Getting Over the Fear of Being An Entrepreneur

This article was originally published by Entrepreneur.com on July 27, 2022

Nearly every success story — every hero's journey—involves overcoming some fear. In fact, read enough success stories, and you might just conclude that fear itself is the greatest inhibitor of success. Have the courage to face your fears, and continue on your path despite those fears, and you will undoubtedly know this to be true.

I became an entrepreneur in 2013, in the middle of divorce, with no money and no clients. I had wanted for some time to be my own boss, to escape the limitations of the environment that was financially supporting me, but there was always a reason to put it off. Those reasons all fell under the very vague umbrella of "it just wasn't practical." But why?

Everywhere I looked, it seemed that plenty of equally or less qualified people were living my dream, freely pursuing their passion and doing something they loved for a living. These were ordinary people with ordinary lives — school debt, mortgages, little league baseball games, etc. — they were not all Steve Jobs or Elon Musk. The only distinction between these entrepreneurs having their own business and me not having my own was that they got up the courage and took the initiative to actually start their own business. I, on the other hand, was paralyzed by fear and doubt.
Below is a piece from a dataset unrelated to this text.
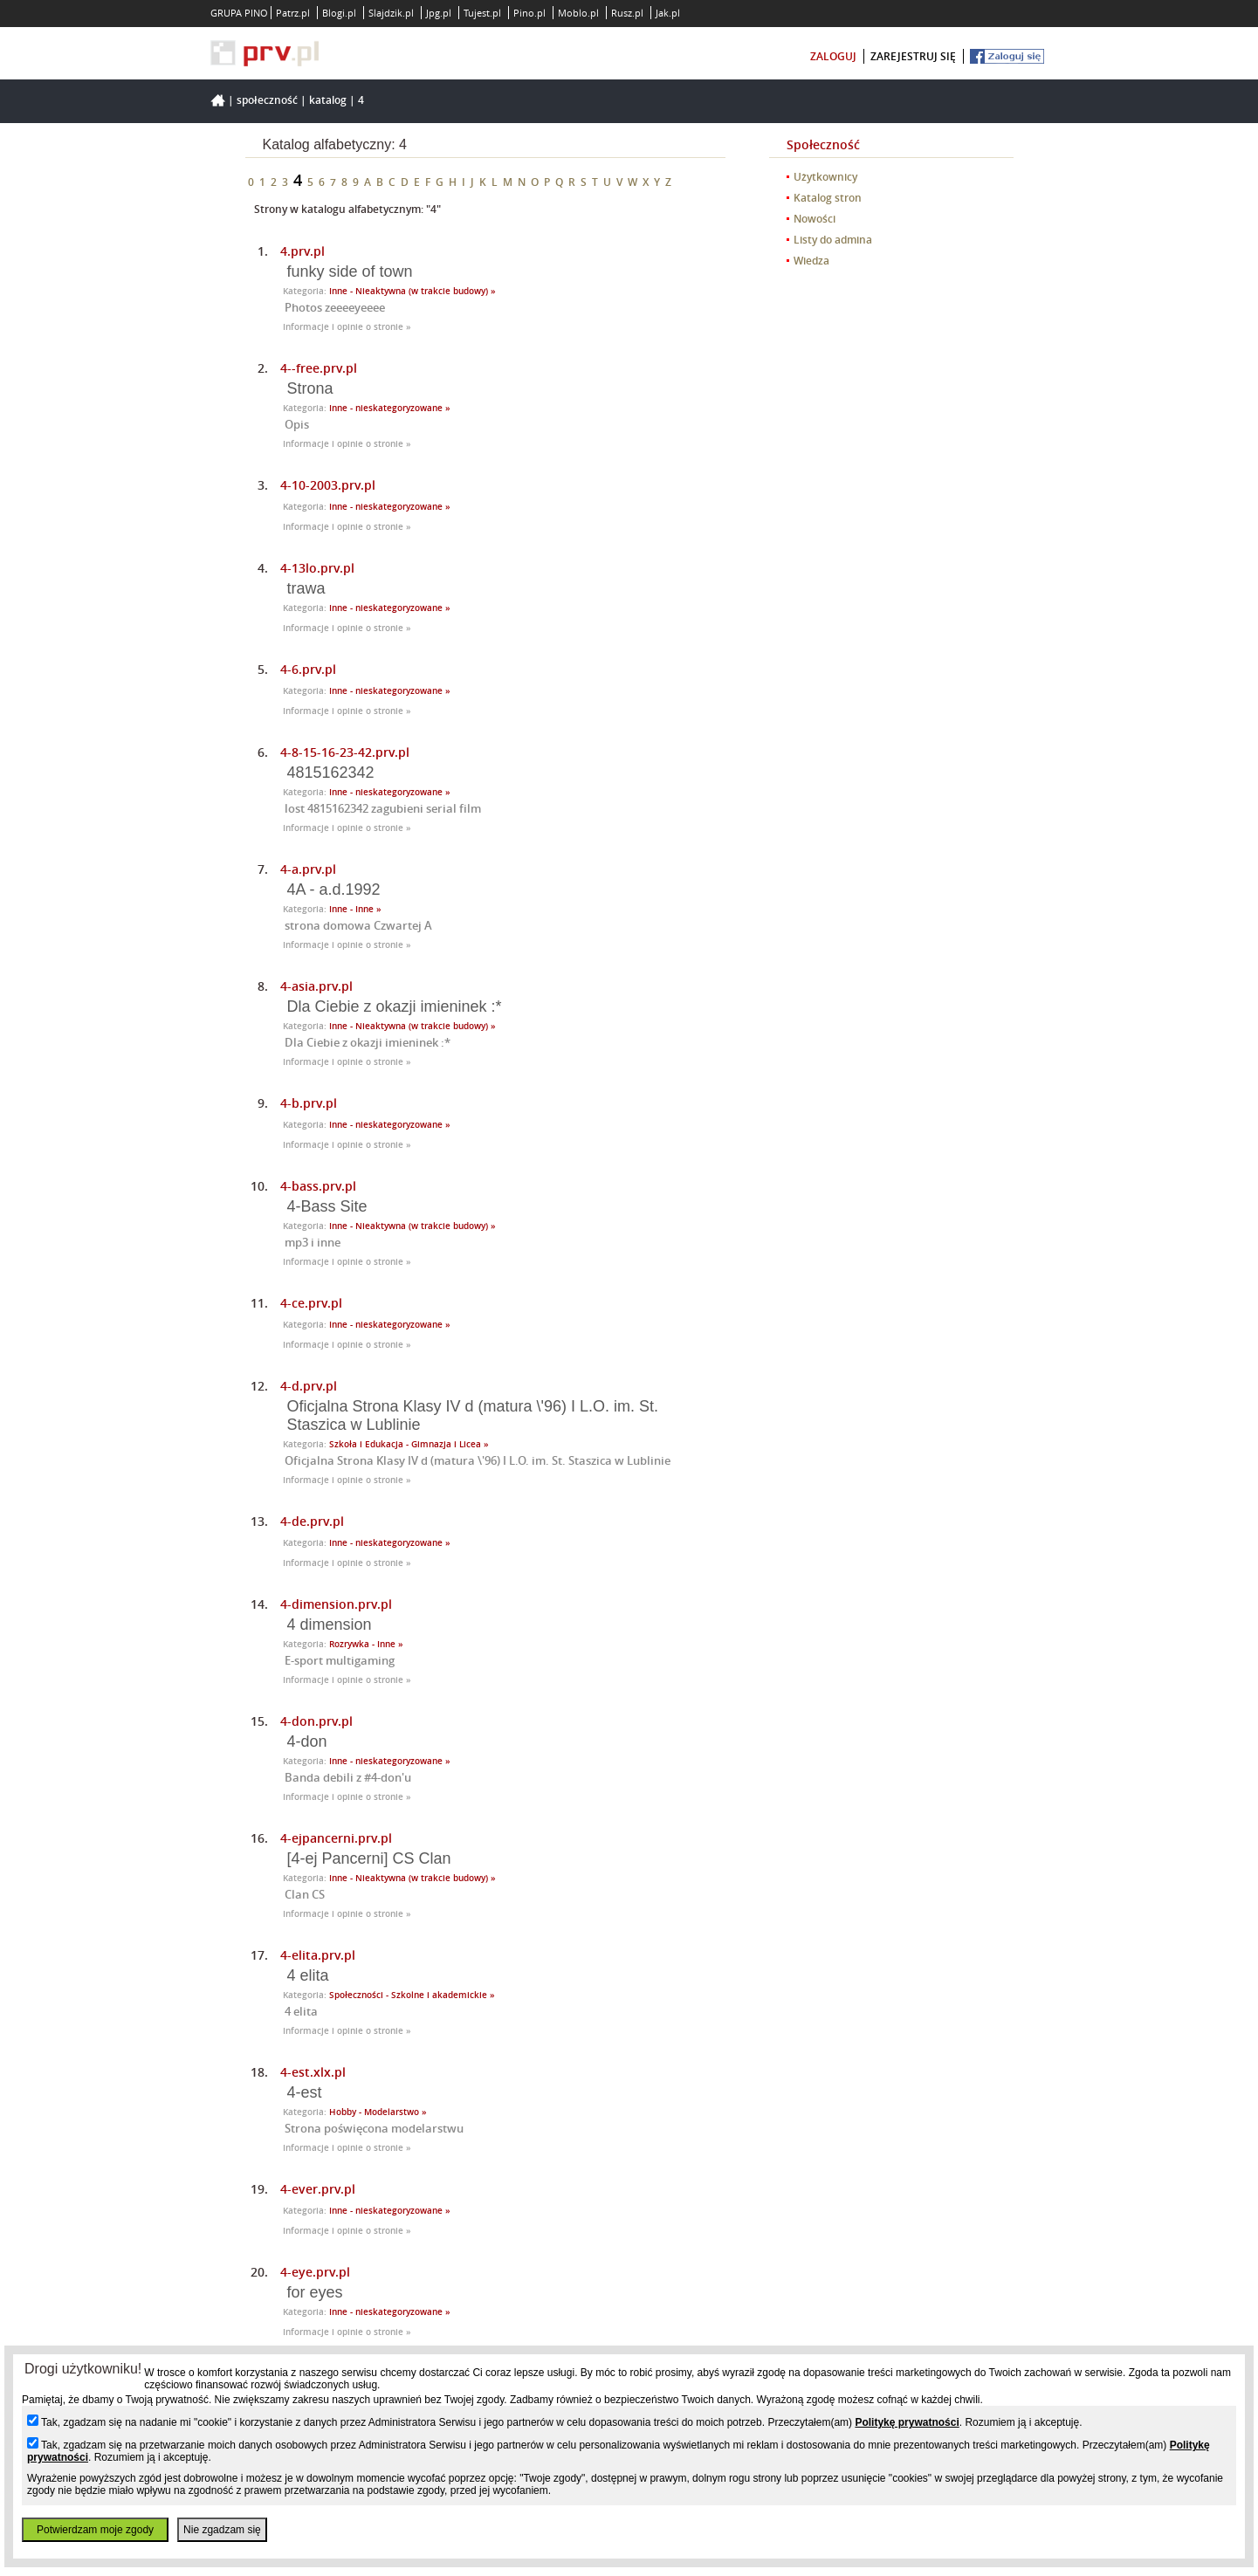 This screenshot has width=1258, height=2576. Describe the element at coordinates (222, 2530) in the screenshot. I see `Nie zgadzam się` at that location.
Fear and doubt are not exactly the same thing. Fear is emotional, a feeling; doubt is uncertainty, or not knowing. It takes courage to overcome fear, while it takes faith to overcome doubt. To act out of courage is to act despite your fears. To act out of faith is to act knowingly despite having proof.

Define failure and success

What every person is ultimately afraid of when it comes to starting a business is that the business will "fail" (or not "succeed") for one reason or another. This makes defining failure and success a necessary first step in the equation, and one I believe most overlook or do not fully understand.

If you had asked me at the time what my business succeeding meant, I probably would have said something about making a lot of money, being able to support myself and my family while experiencing some of life's luxuries. Success meant doing what I love while making at least as much money as I would have been making if I stayed employed, while being much happier. My definition of failure, therefore, would have been not achieving these lofty goals. But the reality is that I was not afraid of failing to achieve my grand vision of success.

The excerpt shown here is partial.